This wiki-page start from very simple principle of deep learning, there will be some notation after every code we write, which is very friendly to the beginners.


The original author for Basic Usage and MNIST tutorial is the team of TensorFlow, you can find the link of the page here: Tensorflow. But we add a lot of our things to the tutorial to make the reader more easily understand how to use TensorFlow. We test the code provided by TensorFlow team, and we correct the error in the code, we write the commands to explain the meaning behind. TensorFlow doesn't provided the code for user, to tell them how to use the visualization tool TensorBoard, so we write the code to tell the reader, how to visualize the architecture of the network and how to record the important information, like loss, the change of weights and biases for each layer.  

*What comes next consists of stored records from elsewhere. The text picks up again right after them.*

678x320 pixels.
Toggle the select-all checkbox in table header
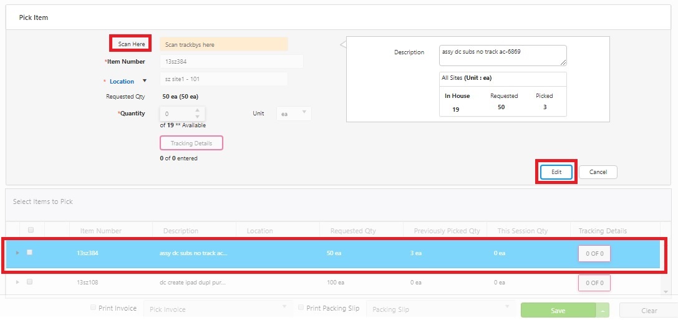click(x=31, y=230)
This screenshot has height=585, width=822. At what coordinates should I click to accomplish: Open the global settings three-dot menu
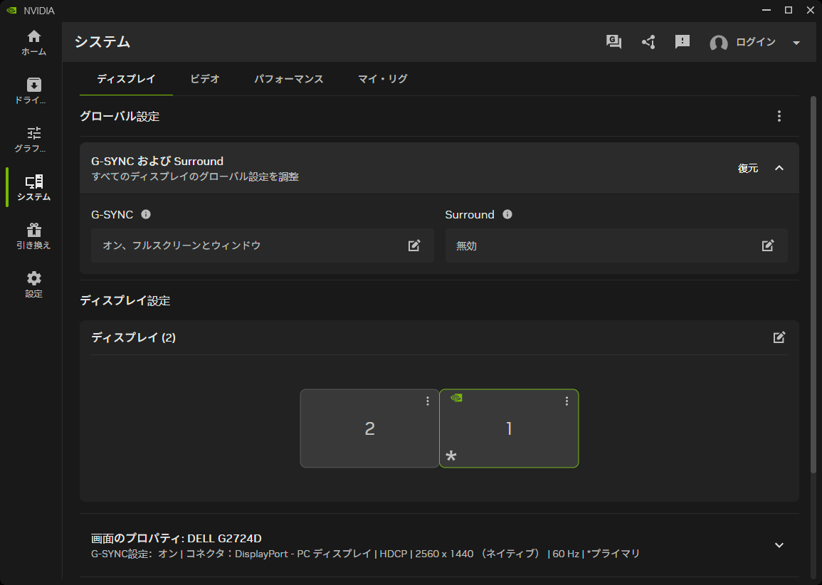tap(779, 116)
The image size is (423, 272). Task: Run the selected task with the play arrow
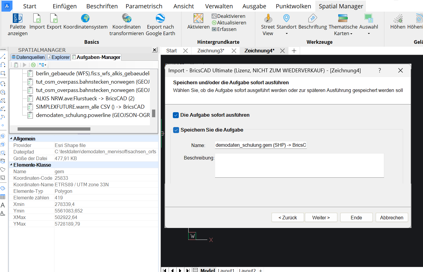[25, 65]
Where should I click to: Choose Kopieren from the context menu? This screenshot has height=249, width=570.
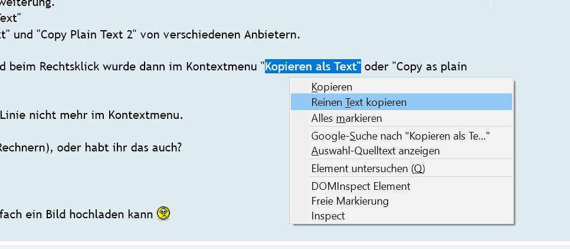pos(332,87)
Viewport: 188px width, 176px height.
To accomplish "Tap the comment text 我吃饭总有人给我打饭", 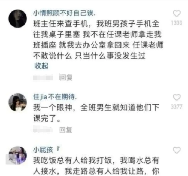I will [96, 166].
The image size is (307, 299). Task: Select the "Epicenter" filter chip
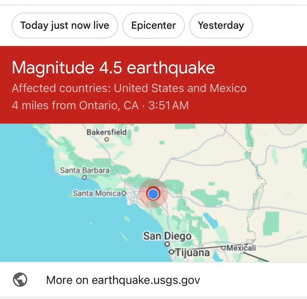(153, 25)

The programming language of TensorFlow is python, and the supported operating systems of TensorFlow are Linux and Mac OS.


The TensorFlow Python API supports Python 2.7 and Python 3.3+.

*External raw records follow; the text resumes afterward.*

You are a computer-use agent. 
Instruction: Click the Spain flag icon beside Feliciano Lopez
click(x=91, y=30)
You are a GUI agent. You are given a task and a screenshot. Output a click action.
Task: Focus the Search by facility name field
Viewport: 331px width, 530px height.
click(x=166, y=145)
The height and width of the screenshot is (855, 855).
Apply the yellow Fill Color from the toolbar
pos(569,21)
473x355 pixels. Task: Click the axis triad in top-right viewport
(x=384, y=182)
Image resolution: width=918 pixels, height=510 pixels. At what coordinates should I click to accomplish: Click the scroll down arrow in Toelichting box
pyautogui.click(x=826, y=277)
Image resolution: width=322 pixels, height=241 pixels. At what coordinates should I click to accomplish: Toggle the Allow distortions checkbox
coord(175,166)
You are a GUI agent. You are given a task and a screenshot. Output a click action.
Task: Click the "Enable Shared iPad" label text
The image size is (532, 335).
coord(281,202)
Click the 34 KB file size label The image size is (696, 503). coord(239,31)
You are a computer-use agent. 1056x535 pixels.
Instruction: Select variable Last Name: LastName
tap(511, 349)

The GPU version works best with Cuda Toolkit 8.0 and cuDNN v5.1. Other versions are supported (Cuda toolkit >= 7.0 and cuDNN >= v3). 

Installation without GPUs support

If you want to install TensorFlow without GPU support, you don't have to install Cuda toolkit and cuDNN. It is enough if you only install TensorFlow., but directly install TensorFlow. Several ways to directly install TensorFlow are summarized below: 

  • Pip install: Install TensorFlow on your machine, possibly upgrading previously installed Python packages. May impact existing Python programs on your machine.
  • Virtualenv install: Install TensorFlow in its own directory, not impacting any existing Python programs on your machine.
  • Anaconda install: Install TensorFlow in its own environment for those running the Anaconda Python distribution. Does not impact existing Python programs on your machine.
  • Docker install: Run TensorFlow in a Docker container isolated from all other programs on your machine.
  • Installing from sources: Install TensorFlow by building a pip wheel that you then install using pip.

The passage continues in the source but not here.